-- SELECTED EXTRACT --
__________
New Flexible Silicon Solar Cells Use 99 % Less Material With Same Efficiency
Materials constitute a big percentage of a solar cell’s price, and since the most abundant material in the most efficient solar cells is the silicon wafer, then the next time you buy a solar panel you’ll mostly pay for the silicon, and not for the active ingredient.
CalTech researchers discovered a new way to make silicon solar cells that not only use 1 percent of the material needed to make conventional cells, but which are also thin and flexible, making them suitable for a much larger palette of uses in all kinds of applications. And let’s not mention the fact that the price will be considerably lower, respectively.
They used conventional silicon configured into micron-sized wires, instead of using brittle wafers. Then, they encased the wires into a flexible polymer that can be rolled or bent.
Michael Kelzenberg, one of the scientists who worked on the study published on Sunday by Nature Materials, reported to Reuters that “The idea is it would be lower cost and easier to work with by being more flexible than conventional silicon solar cells.”
__________
-- RECORDED INFORMATION --
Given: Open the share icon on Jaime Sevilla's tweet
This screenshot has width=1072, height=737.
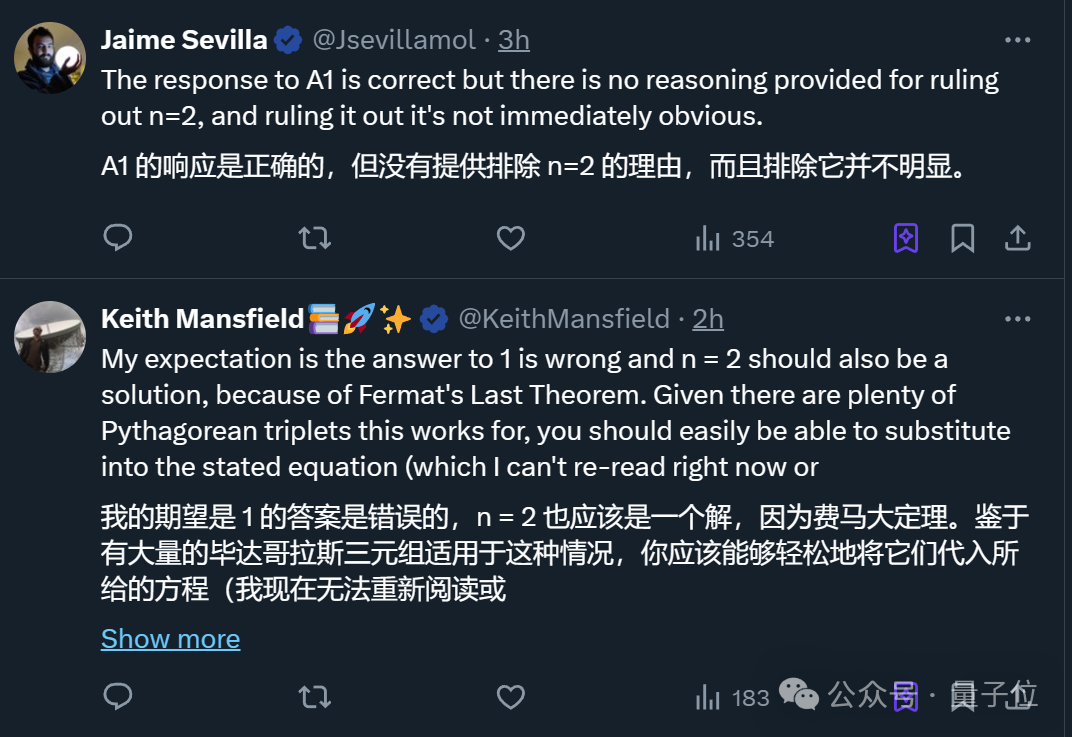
__________
-- CHECK YOUR UNDERSTANDING --
(1) Translate this sentence from the article on flexible silicon solar cells into French: "Then, they encased the wires into a flexible polymer that can be rolled or bent."
(2) Continue the article on flexible silicon solar cells from its final sentence onward.

-- TASK ANSWERS --
(1) Ensuite, ils ont enrobé les fils dans un polymère flexible qui peut être enroulé ou plié.

(2)
Making silicon solar cells cheaper reduces costs and also associates the efficiency performance of standard silicon cell, yet unequaled by those who develop other kinds of photovoltaics, using organic materials. They combine the flexibility of the new organic or carbon-containing films with the efficiency of silicon, which is heavy and stiff, and the result might just be the best thing ever to happen to the solar industry.
The efficiency of the newly developed flexible silicon cells would be, as Kelzenberg says, from 15 to 20 percent, matching the efficiency of standard solar cells you see mounted on roofs to heat the buildings.